I use the same nutes in my ebb and flow. The strength depends on what stage of growth the plants are in.

I've found that the suggested strength on the bottle is too strong for some plants. On my current crop of Aurora Indica, I never got the vegging strength over half of the recommended.

It's best to work up the strength of the nutes in 1/8ths. As soon as you see any overdose symptoms, back it down to the previous level.

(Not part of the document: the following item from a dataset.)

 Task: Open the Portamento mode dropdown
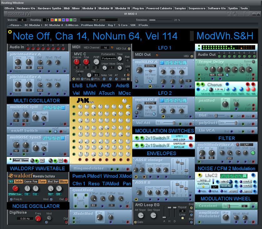tap(108, 59)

Can you post some pics of your system and plants?


----------



## BUDDS (Dec 17, 2006)

the age of my plants is about 4 weeks but they are only 8 inches high but most of the plants have lots of growth and the largest diameter of a stem is about 1/4".  The two that are sputtering still show signs of over fertilization and are still wilted.  These plants worrie me and I was hoping you could tell me a way to get them out of it with out affecting the other plants growth.  The nutrient strength is 1.2 EC about a 6.3 ph and about 80*F.  I cant post pictures right now but i will try to get some,  in the near future.  Please send me a recomended amount of each of the nutrients; Grom; Bloom; and Micro hardwater, for my girls to be able to flourish, thanks alot BUDDS.


----------



## Stoney Bud (Dec 17, 2006)

You should be able to use a mix of:

*PER/GALLON*

Green = 7.5 ml
Brown = 5 ml
Red =    2.5 ml

Make absolutly sure that you are mixing in a seperate container than your reservoir. A plastic jug or something that you've marked at EXACTLY at one or two gallons.

MIX THE BROWN, (MICRO) INTO THE WATER FIRST!!!!!!!

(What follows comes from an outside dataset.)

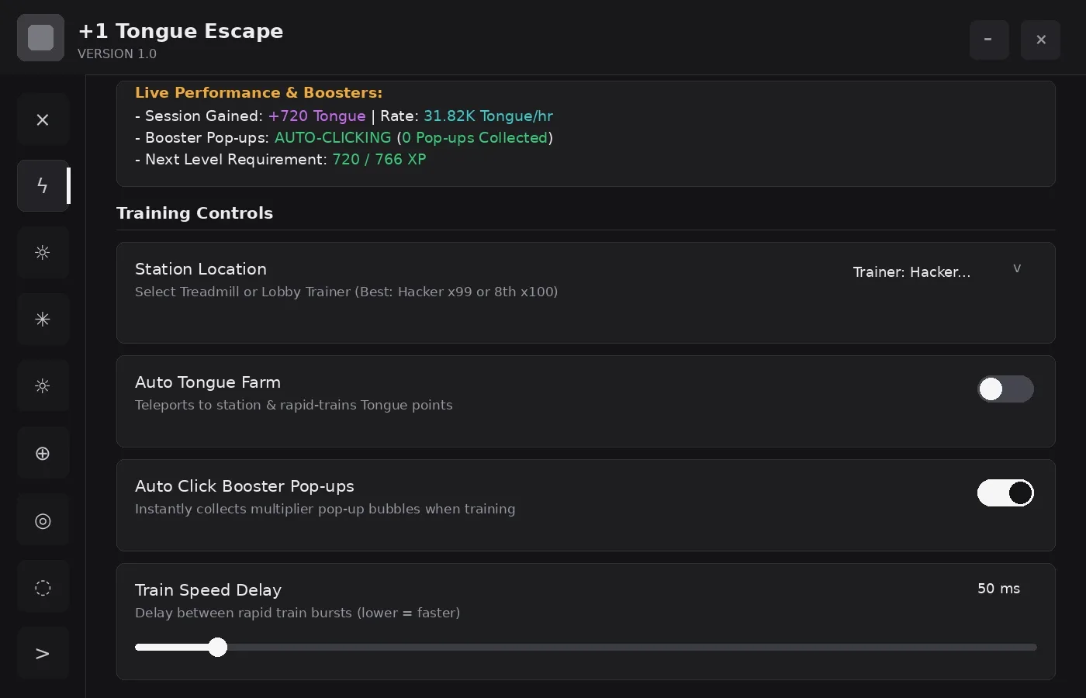Click the greater-than arrow sidebar icon
Screen dimensions: 1086x698
click(x=43, y=654)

This is absolutly necessary to prevent nutrient block.

This mix is exactly HALF of the suggested formula. 

The old growth won't fix itself. Leaf doesn't do that. The new growth is what you're looking for an improvement on.

Good luck man!


----------



## BUDDS (Dec 19, 2006)

The tips of the new leaves are tan/gold colored and curled.  Please help me correct the problem again.  I would greatly appreciate it, and thank you SB for your help with the last problem.


----------



## Stoney Bud (Dec 20, 2006)

BUDDS said:
			
		

> The tips of the new leaves are tan/gold colored and curled. Please help me correct the problem again. I would greatly appreciate it, and thank you SB for your help with the last problem.

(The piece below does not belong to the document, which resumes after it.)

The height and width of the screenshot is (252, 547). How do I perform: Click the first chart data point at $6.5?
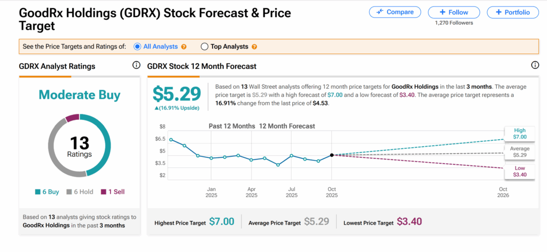pyautogui.click(x=171, y=140)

Sounds like nute burn again. Some strains are really bad about nute burn in their early weeks. Try a flush and cut your nutes in half.

Good luck man!


----------



## BUDDS (Dec 22, 2006)

the dust is almost like a salt build up, i was wondering if i need to be worried about this.  If so please tell me how to get rid of it.  It's only on one or two of my babies. Its only on the older leaves and mostly on the tips and sides.   I have been tring to get rid of it by spraying the plants with water but it just comes right back.


----------



## Stoney Bud (Dec 22, 2006)

I'm not sure what you're saying. The tips and sides of the leaf of your plants is turning brown...AND...you have a white dust on the leaf?


----------



## BUDDS (Dec 23, 2006)

the sides are brown and there is a white dust or powder on some of the older leaves.  also some of the growing tips are curling away from the light.  the co2 tank is empty and i'm still running about 84 degrees maybe tha could be the problem?


----------



## THE BROTHER'S GRUNT (Dec 23, 2006)

BUDDS said:
			
		

> the sides are brown and there is a white dust or powder on some of the older leaves. also some of the growing tips are curling away from the light. the co2 tank is empty and i'm still running about 84 degrees maybe tha could be the problem?


*Damn mang it sounds like you got mildew on your plants. *


----------



## Stoney Bud (Dec 23, 2006)

The only thing I can think of that would look like white power on your leaf, is mold. Is the humidity really high in your grow area? If so, you'll have to find a way to decrease the humidity and kill the mold.

In all my years, I've never had mold on a living plant, so I'm unfamiliar with it's eradication. Perhaps someone who has had this problem or seen it can help you with it.

When I've seen mold on harvested plants, I make oil from them. The mold is killed during the process of making the oil.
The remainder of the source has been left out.